» **Work request**: Rescale the lines between the one holding "The width and" and the one holding "(162, 196).", inclusive, and write them all out again, requests included. Multiply each coordinate in the answers by 0.85 and round to whole numbers with halves rounded up, and leave the pictures out.

» **Extracted information**:
=-=-=-=-=
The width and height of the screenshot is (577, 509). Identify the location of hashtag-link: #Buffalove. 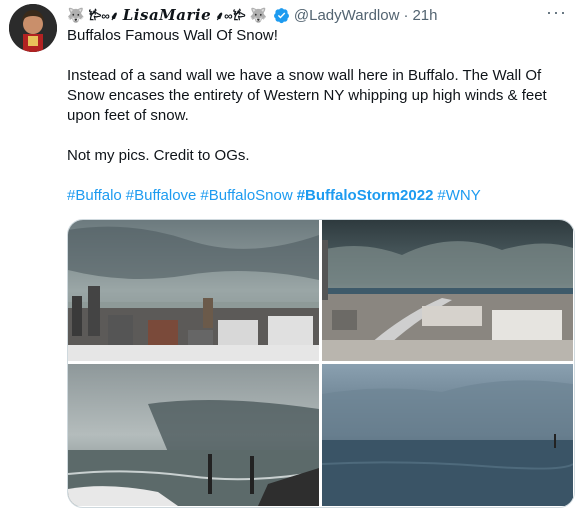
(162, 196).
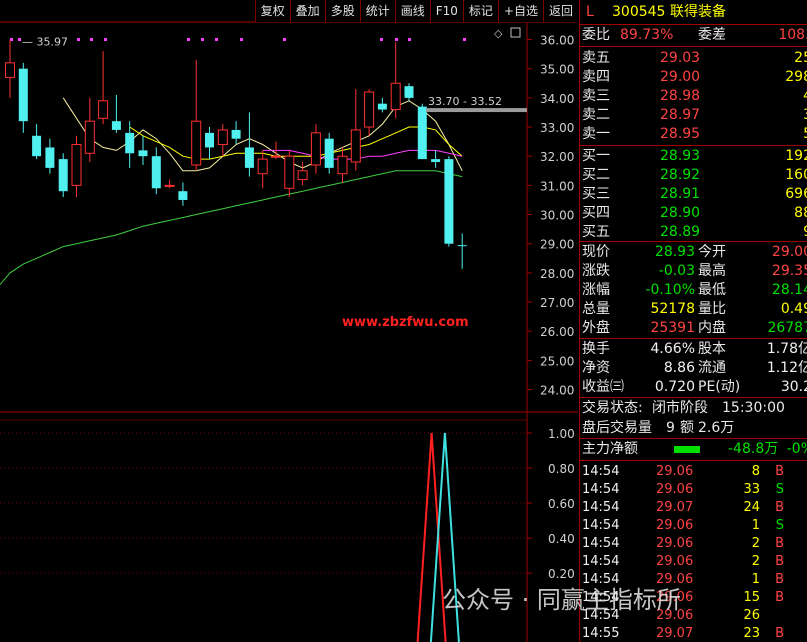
=-=-=-=-=
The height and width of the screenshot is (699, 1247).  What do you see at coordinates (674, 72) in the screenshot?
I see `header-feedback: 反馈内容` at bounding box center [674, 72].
=-=-=-=-=
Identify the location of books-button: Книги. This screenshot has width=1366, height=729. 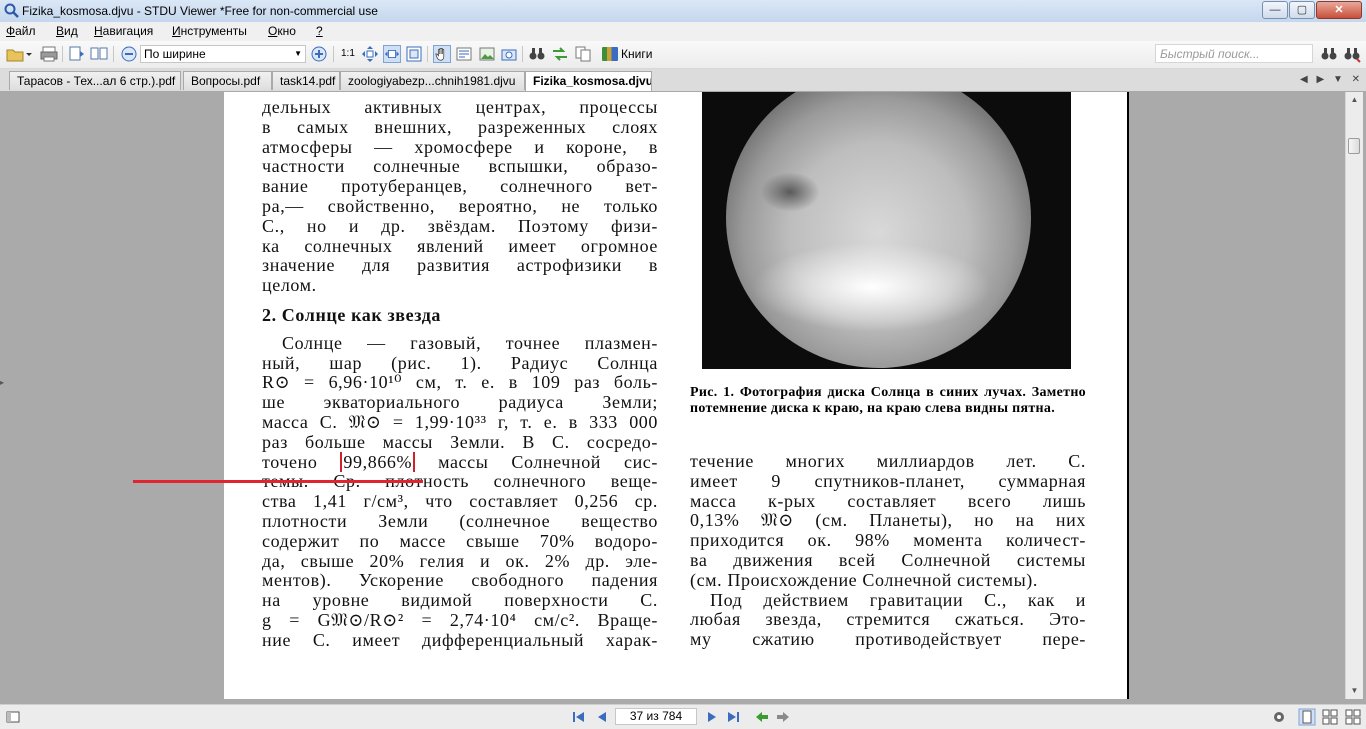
=-=-=-=-=
» **Final answer**:
The width and height of the screenshot is (577, 509). Identify the location of hashtag-link: #Buffalove. 
(138, 167).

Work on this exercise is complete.